If you were born in the world of smartphones or belong to the internet generation, you must be familiar with the term – MP3. Most of your audio tracks downloaded from the internet bear this tag at the end of the track name. MP3 files are easier to download as they consume lesser space on the bandwidth as well as your device’s memory. Well, there’s some bad news – MP3 is no more.
Fraunhofer IIS – the people who gave birth to the popular audio format in 1988, have halted its licensing program to various software developers who want to distribute decoders/encoders for the MP3platform. The codec has been the defacto audio codec around the world for the past two decades.
In their blog, the developers stated that most state-of-the-art media services such as streaming or TV and radio broadcasting use modern ISO-MPEG codecs such as the AAC family or in the future MPEG-H. Those can deliver more features and a higher audio quality at much lower bitrates compared to mp3. Therefore, the decision to stop licensing MP3 has been done in favour of other popular audio codecs like AAC, which also has been partly developed by Fraunhofer.

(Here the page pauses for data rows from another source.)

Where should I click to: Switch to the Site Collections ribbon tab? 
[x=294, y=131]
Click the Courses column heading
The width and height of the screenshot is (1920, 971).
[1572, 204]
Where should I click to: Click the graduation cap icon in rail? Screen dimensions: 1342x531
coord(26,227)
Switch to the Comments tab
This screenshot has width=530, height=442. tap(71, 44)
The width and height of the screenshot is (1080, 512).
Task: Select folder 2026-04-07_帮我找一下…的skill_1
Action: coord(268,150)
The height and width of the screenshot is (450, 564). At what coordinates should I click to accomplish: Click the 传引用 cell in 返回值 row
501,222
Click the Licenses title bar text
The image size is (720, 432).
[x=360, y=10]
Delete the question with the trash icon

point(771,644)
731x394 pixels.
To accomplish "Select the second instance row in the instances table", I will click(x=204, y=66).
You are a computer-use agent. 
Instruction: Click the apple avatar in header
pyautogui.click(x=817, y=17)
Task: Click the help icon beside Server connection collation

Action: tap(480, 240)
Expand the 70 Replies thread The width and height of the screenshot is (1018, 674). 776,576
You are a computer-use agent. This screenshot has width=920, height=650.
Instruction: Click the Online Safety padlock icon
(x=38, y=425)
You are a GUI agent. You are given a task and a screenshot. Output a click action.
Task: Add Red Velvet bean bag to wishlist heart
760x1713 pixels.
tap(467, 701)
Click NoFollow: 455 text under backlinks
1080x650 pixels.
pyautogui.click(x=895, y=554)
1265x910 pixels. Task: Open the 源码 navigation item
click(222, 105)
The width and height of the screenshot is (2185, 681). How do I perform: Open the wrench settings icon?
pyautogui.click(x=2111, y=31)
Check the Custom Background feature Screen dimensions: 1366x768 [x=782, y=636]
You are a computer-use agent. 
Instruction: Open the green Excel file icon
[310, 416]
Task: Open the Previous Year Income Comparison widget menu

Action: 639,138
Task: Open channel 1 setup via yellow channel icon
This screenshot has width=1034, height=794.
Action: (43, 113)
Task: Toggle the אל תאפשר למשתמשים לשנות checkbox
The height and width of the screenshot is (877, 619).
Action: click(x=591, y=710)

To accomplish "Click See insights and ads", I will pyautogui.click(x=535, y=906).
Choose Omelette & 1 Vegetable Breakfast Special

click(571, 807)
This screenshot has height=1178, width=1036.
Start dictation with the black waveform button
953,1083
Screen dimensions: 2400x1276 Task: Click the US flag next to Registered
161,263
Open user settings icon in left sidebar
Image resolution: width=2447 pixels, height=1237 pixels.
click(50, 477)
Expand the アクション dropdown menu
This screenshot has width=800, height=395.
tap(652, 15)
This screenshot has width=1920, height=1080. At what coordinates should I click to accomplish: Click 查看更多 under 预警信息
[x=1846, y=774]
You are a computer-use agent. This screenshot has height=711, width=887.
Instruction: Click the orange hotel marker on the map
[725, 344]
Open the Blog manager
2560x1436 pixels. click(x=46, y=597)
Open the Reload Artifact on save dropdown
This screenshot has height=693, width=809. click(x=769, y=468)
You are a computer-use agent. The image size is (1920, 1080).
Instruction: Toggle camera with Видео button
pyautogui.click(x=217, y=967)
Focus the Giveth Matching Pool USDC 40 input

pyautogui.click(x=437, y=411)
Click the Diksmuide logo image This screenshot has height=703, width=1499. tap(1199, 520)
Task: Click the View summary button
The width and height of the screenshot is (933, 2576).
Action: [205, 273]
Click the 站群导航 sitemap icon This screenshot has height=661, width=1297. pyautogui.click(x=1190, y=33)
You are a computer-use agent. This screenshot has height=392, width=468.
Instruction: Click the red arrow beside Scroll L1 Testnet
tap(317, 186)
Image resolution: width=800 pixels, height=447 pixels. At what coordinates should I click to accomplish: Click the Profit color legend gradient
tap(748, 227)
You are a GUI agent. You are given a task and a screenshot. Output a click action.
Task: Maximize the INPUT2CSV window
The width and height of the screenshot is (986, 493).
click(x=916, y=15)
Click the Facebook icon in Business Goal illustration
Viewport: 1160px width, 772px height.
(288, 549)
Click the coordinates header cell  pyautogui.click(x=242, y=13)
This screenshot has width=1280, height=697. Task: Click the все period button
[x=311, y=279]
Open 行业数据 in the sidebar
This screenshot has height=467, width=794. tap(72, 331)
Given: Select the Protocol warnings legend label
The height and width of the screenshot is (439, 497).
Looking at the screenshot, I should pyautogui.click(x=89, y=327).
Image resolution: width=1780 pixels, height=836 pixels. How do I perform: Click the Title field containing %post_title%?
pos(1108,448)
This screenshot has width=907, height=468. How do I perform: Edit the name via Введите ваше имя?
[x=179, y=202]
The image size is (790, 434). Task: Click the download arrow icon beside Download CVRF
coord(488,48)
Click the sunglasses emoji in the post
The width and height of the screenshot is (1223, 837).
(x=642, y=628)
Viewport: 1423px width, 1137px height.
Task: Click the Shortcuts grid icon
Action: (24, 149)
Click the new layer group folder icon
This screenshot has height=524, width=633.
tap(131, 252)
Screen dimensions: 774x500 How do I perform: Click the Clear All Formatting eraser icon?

MP3 compression helped squeeze massive amounts of audio data into smaller file sizes on computers and portable devices. However, the compression also erases most of the details from the tracks, thus reducing the audio quality drastically. AAC or Advanced Audio Coding is the current standard in the world of digital audio as it tries to retain the original quality while reducing digital file sizes. AAC files incorporate higher bitrates into smaller file sizes compared to the MP3 codec.
But while MP3 might have been outmoded by new audio formats and products like music streaming services that didn't exist decades ago, the official death of MP3 could ironically end up giving the standard a new lease on life.
Now that MP3 is free of any licensing prohibitions that limit how the codec can be distributed, programmers who were previously barred from legally including MP3 support with their products are now starting to bundle the format – meaning MP3 might not be quite dead after all.
It might not offer as much hipster cool as the vinyl renaissance, but hey, at least it's something.
However, MP3 is still popular amongst the people. In fact, most of the audio tracks downloaded from the internet are still found to be adhering to the MP3 codec. The larger the file size gets, the better an MP3 file delivers.